-- Opening Marker --

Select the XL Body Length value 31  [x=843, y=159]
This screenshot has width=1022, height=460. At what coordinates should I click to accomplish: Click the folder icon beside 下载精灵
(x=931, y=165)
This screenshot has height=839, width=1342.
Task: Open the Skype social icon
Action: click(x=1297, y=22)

-- Closing Marker --

_Activity:_ Beginning at the line that holds "This screenshot has width=1022, height=460.", reproduce each line of the records above down to and including the last one.

_Answer to this problem:_
This screenshot has width=1022, height=460. At what coordinates should I click to accomplish: Click the folder icon beside 下载精灵
(x=931, y=165)
This screenshot has height=839, width=1342.
Task: Open the Skype social icon
Action: click(x=1297, y=22)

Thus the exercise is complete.